• **Required work**
Write out again only the lines between the one with "You are a GUI" and the end of the records below, both ends counted, and don't include the pictures.

• **Data records**
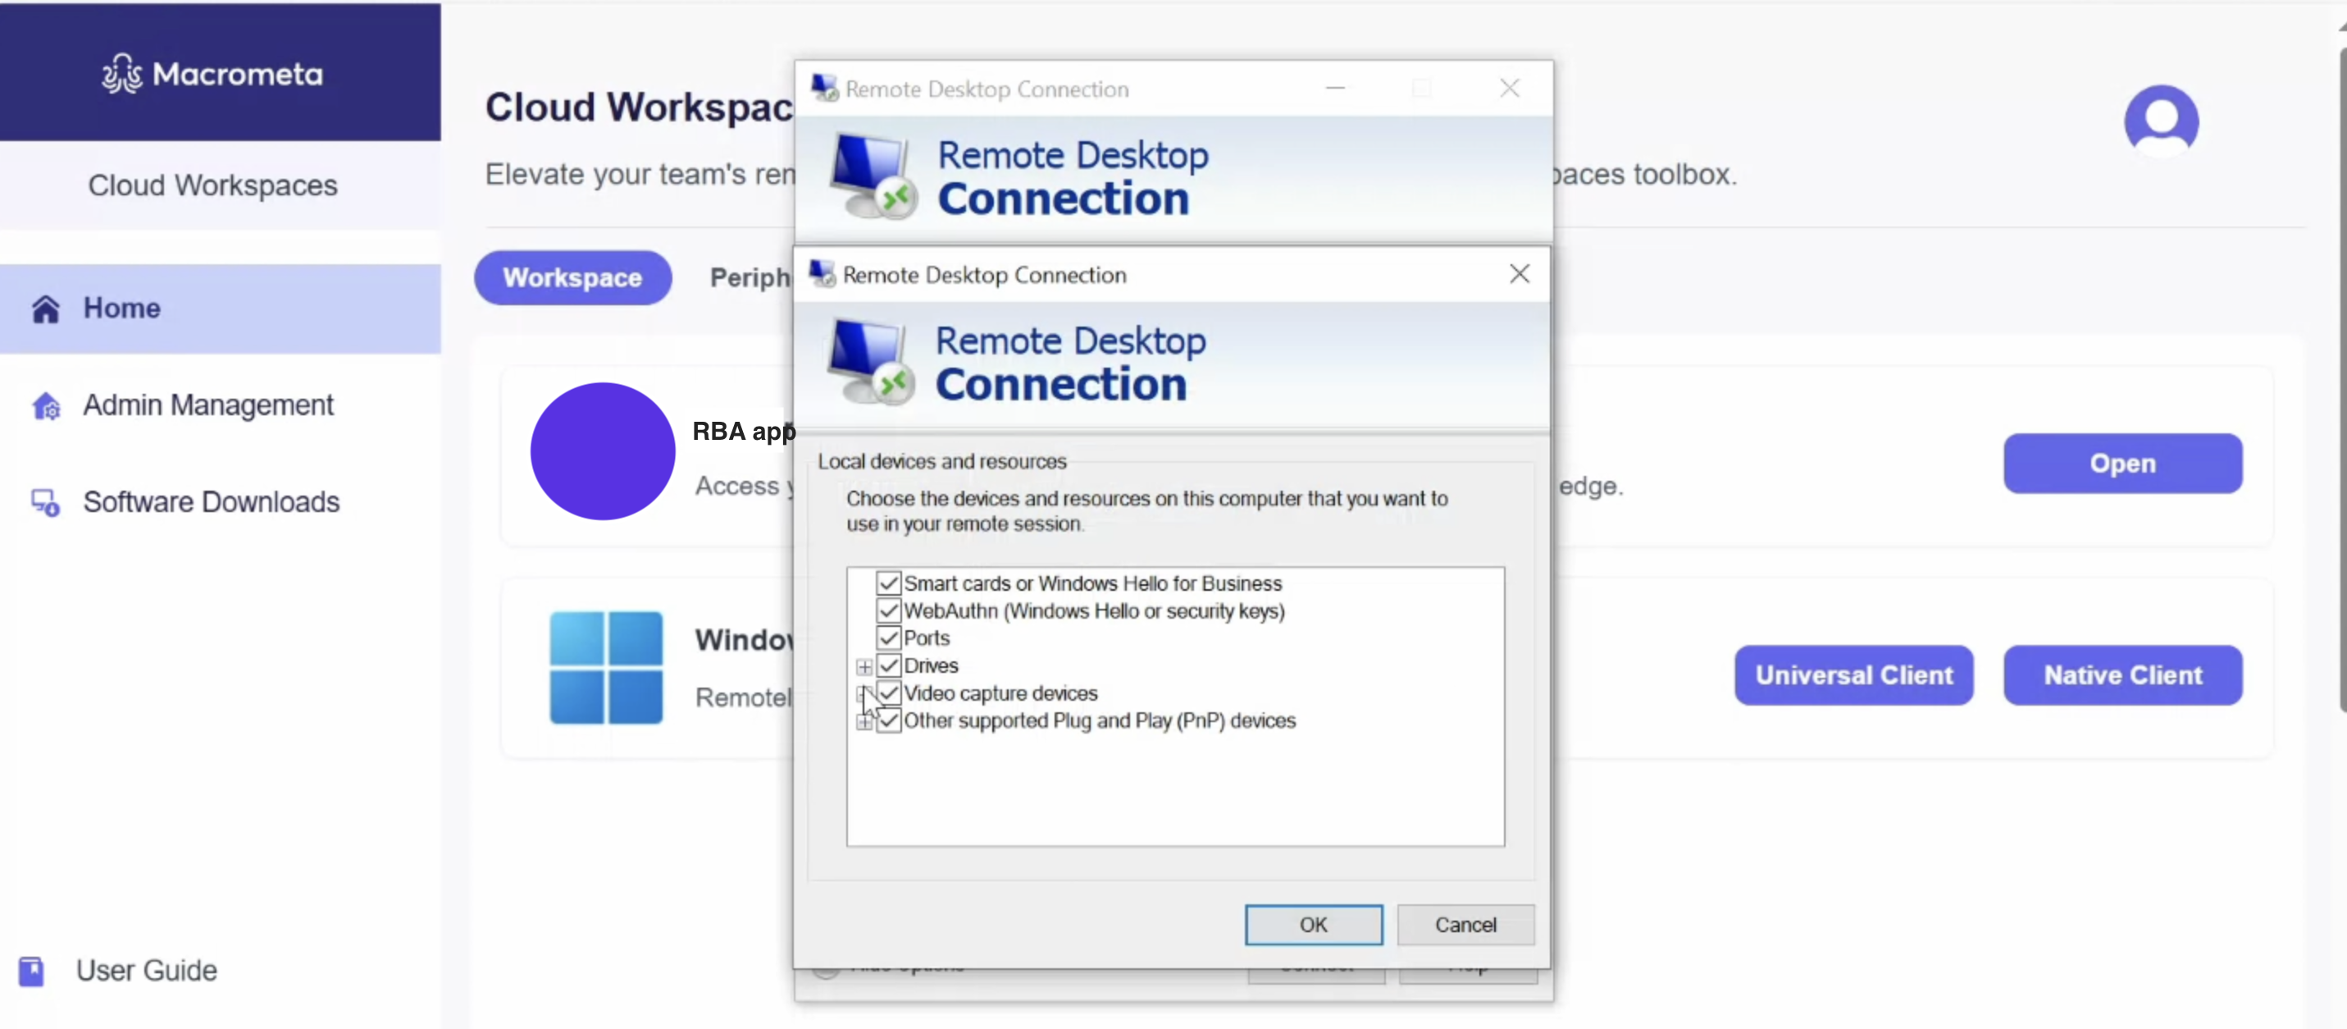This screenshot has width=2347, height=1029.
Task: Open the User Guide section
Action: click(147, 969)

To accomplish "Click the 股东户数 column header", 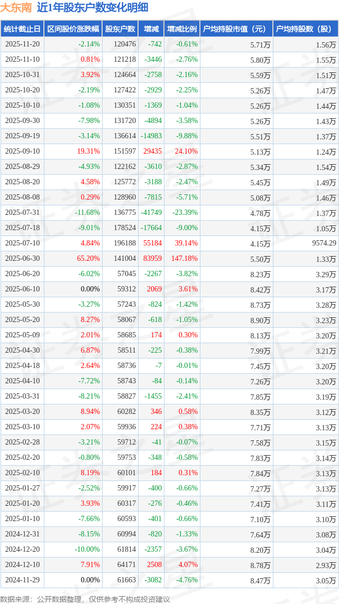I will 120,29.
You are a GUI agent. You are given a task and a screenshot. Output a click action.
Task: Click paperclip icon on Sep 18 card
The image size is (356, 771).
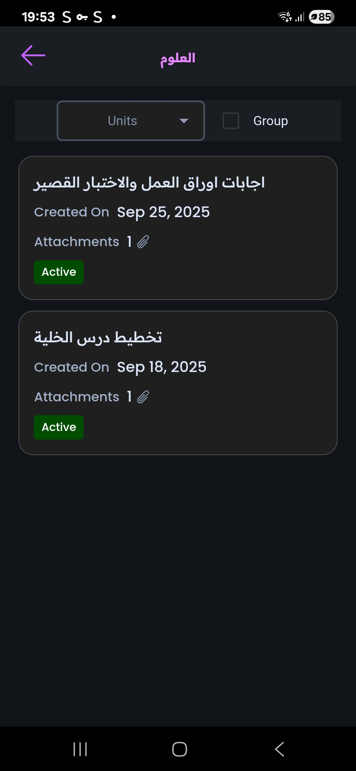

• **Output for this exercise**
You are a GUI agent. You are given a task and a screenshot. Output a click action.
Task: Click paperclip icon on Sep 18 card
The image size is (356, 771).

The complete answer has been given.